There has always been something grim about the settlement’s layout. Flanked by the Jukskei River in the east, Stjwetla’s density is contrasted by the scattered Alex graveyard on its western border. The only barrier between Stjwetlans and the dead – and in many places it is no barrier at all – is a long, snaking line of portable toilets.
Now, the settlement is to be de-densified. It is one of five shack settlements that the Department of Human Settlements, Water and Sanitation has earmarked to undergo de-densification in the coming days. But speaking to residents, you wouldn’t know it. Most seemed unaware of the plan and had more immediate Covid-19 concerns. Many sternly refused to answer questions, for instance, unless they were given sanitiser and masks.
Small messages
But while Stjwetla may be Alex’s best-known shack settlement, it is by no means the township’s only one. Residents in need of water have long built their homes alongside rivers and there are three main tributaries to the Jukskei running west-to-east through the township. The streams have been driven underground since, but each gave rise to a series of shack settlements beginning in the early 1980s.
What he sees as the government’s focus on Stjwetla at the expense of other densely populated and poorly serviced shack settlements in Alex and elsewhere has led Thabo Mopasi to label the efforts to stave off Covid-19 in Alex “a campaign of glamour”. Born there in 1972, Mopasi has become something of an organic historian of his home township, playing a role in setting up the Alex Heritage Community Centre and contributing to films and academic accounts of Alex.
When asked what chapter Covid-19 might one day take up in the township’s history, he said: “An eye-opening moment to never underestimate a small message. Covid-19 arrived as a small message. Its big messages are still to come.”
Mopasi is the kind of person who, with little effort, speaks in sophisticated policy, breezing over recommendations that the government should be providing free data – one of the recent suggestions by Trade & Industrial Policy Strategies senior economist Neva Makgetla – or the necessity of delivering food packages in Alex, something touted by two University of Massachusetts Amherst doctoral economics students.
But he remains sceptical of the effects of the government’s most important coronavirus intervention. “It’s not a lockdown in Alex.

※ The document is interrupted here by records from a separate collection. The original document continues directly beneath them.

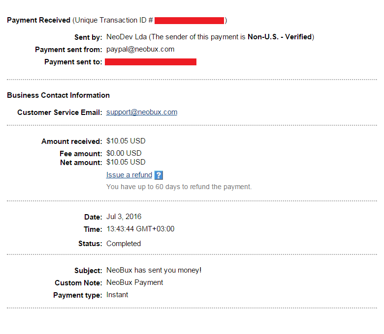This screenshot has height=334, width=384.
Task: Click the Completed status value
Action: [x=124, y=244]
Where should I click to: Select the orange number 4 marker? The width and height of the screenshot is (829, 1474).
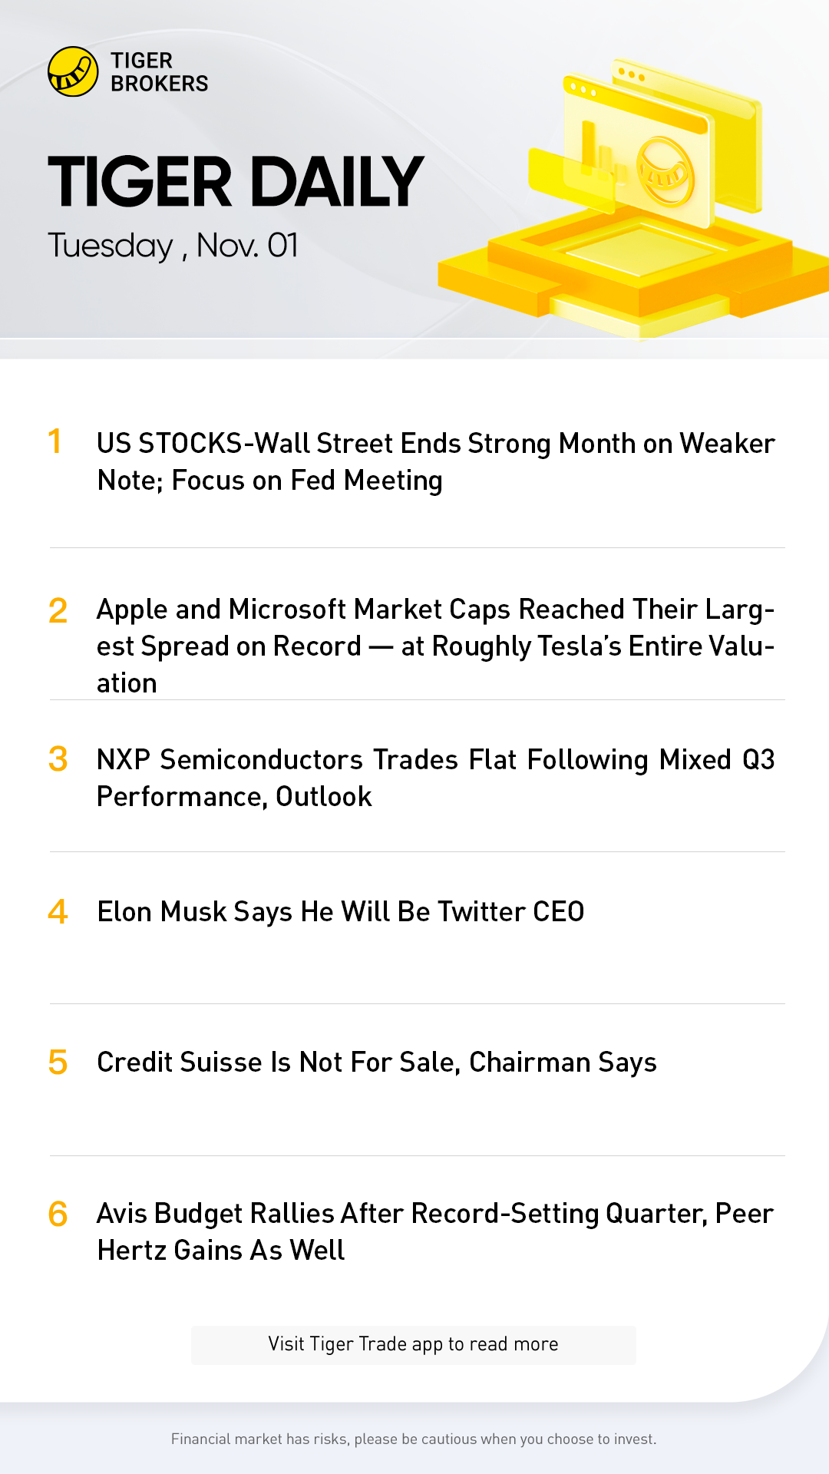[x=58, y=912]
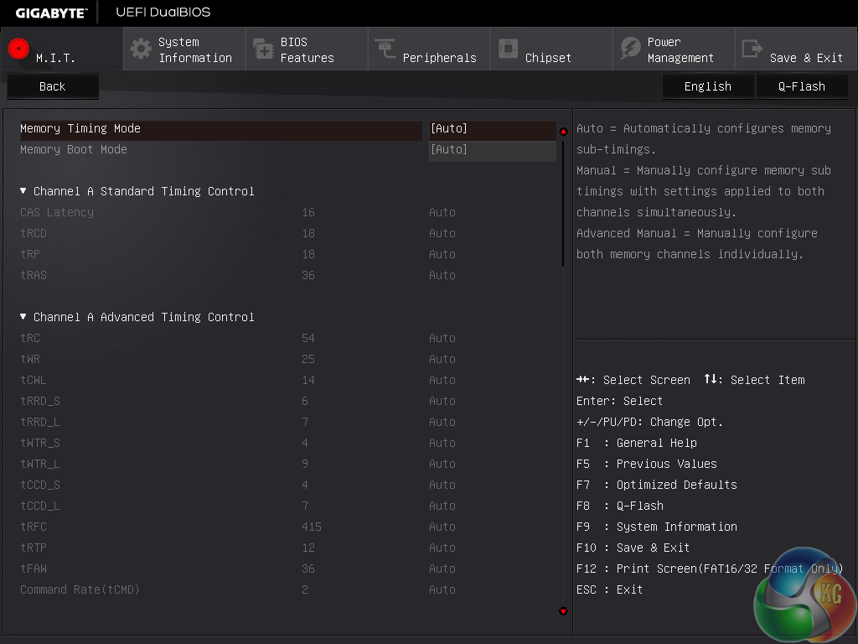Screen dimensions: 858x644
Task: Select the CAS Latency Auto value
Action: pos(442,213)
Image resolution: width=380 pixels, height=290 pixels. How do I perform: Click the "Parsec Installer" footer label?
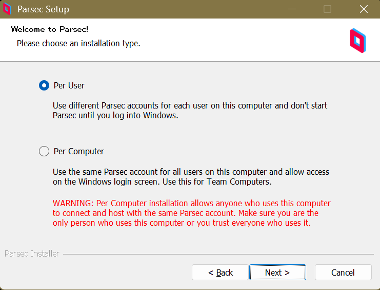click(x=32, y=253)
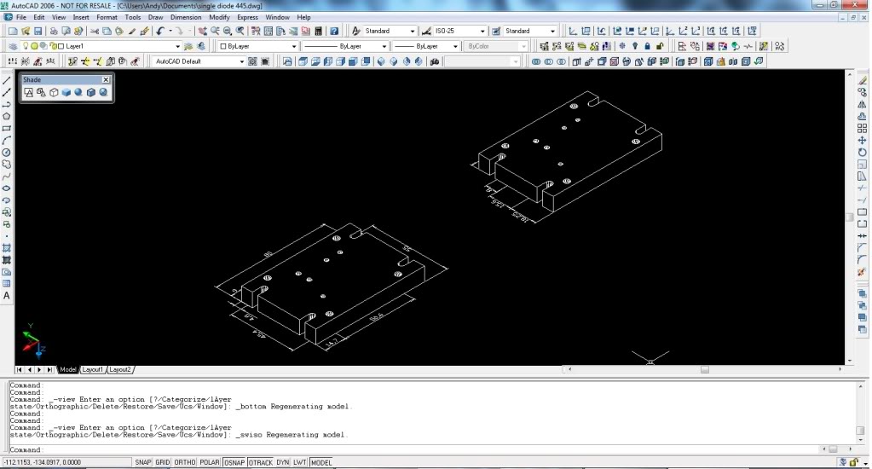872x469 pixels.
Task: Toggle the SNAP status bar button
Action: point(142,462)
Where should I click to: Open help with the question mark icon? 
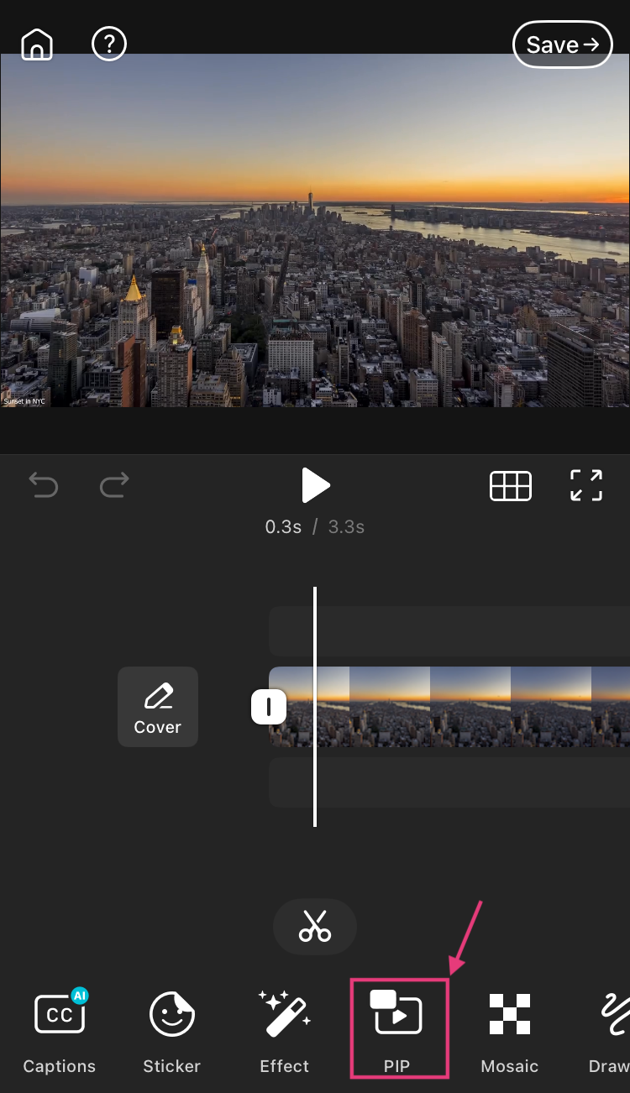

It’s partial,” he said. “There is no such thing as a lockdown in Alex.” As if to emphasise the point, taxis operating well outside of the times designated by Minister of Transport Fikile Mbalula hooted outside to call passengers throughout our conversation.
For all his doubts, Mopasi is hopeful that the coronavirus will see Alex rediscover its progressive voice. Decades of broken promises have doused the township’s famous history of political activism, he said, but the coronavirus “might bring about a revolutionary, active society”.

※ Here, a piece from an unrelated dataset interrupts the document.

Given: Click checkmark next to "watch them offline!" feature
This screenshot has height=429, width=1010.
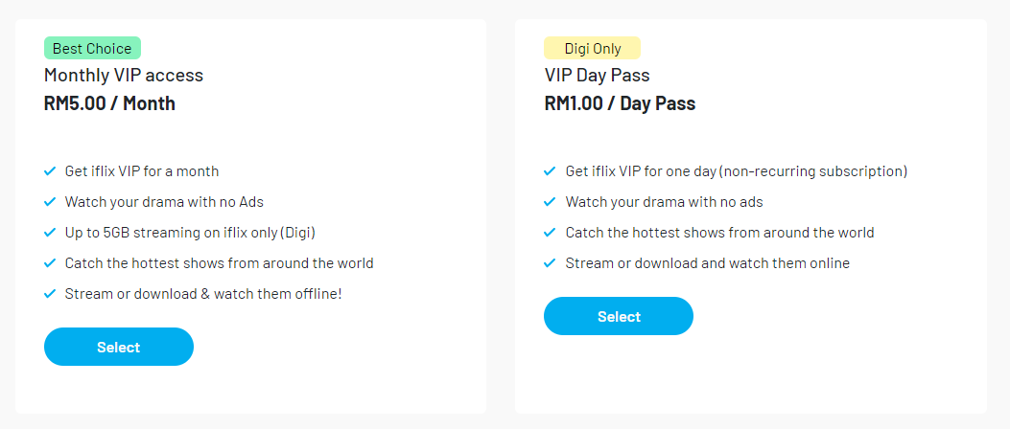Looking at the screenshot, I should [x=50, y=294].
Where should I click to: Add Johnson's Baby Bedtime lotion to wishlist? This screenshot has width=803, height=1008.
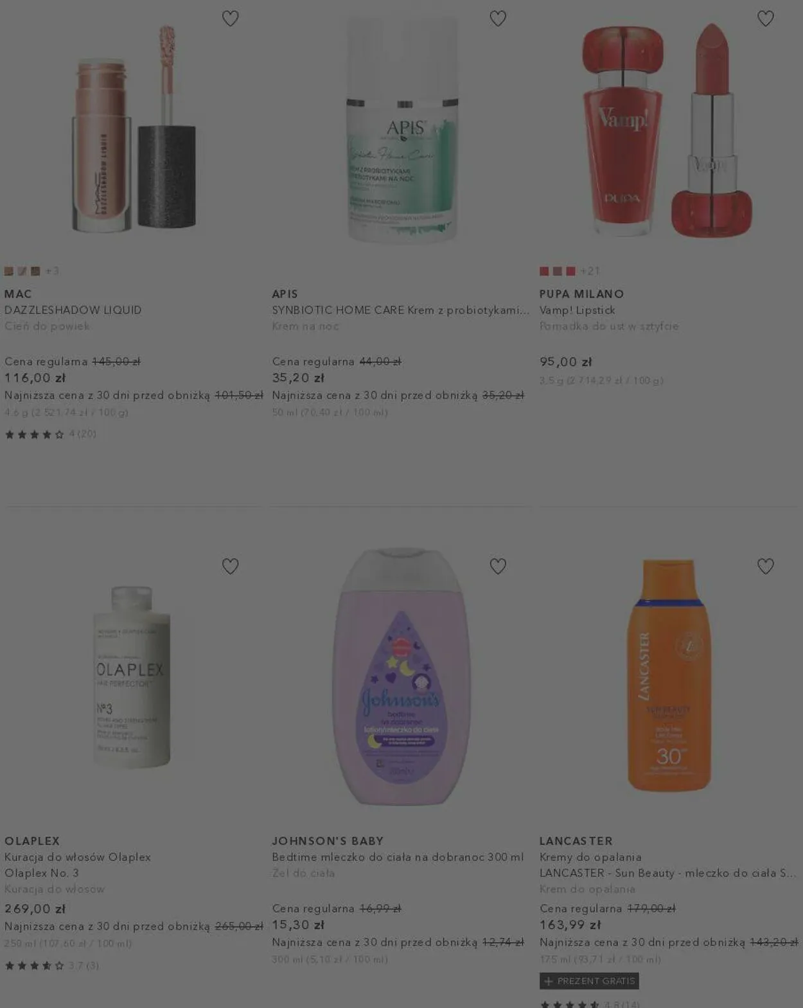(x=498, y=566)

Up the road from Mopasi’s home, Nthite’s day was coming to an end. He and his colleagues on the Meridian sanitation team had dispensed 26 000 litres of sanitiser. They would do the same again tomorrow, and the day after.
After unlacing his boots, Nthite unzipped his blue overall and folded it carefully over his cabinet. It had started the day as another layer against the cold, but had since transformed into something of a ghoul. Nthite stared at it for some time, contemplating his likely exposure to Covid-19 in the days ahead. As he turned, he pointed at the overall over his shoulder and said, “I don’t even know if that is the thing that will infect me.”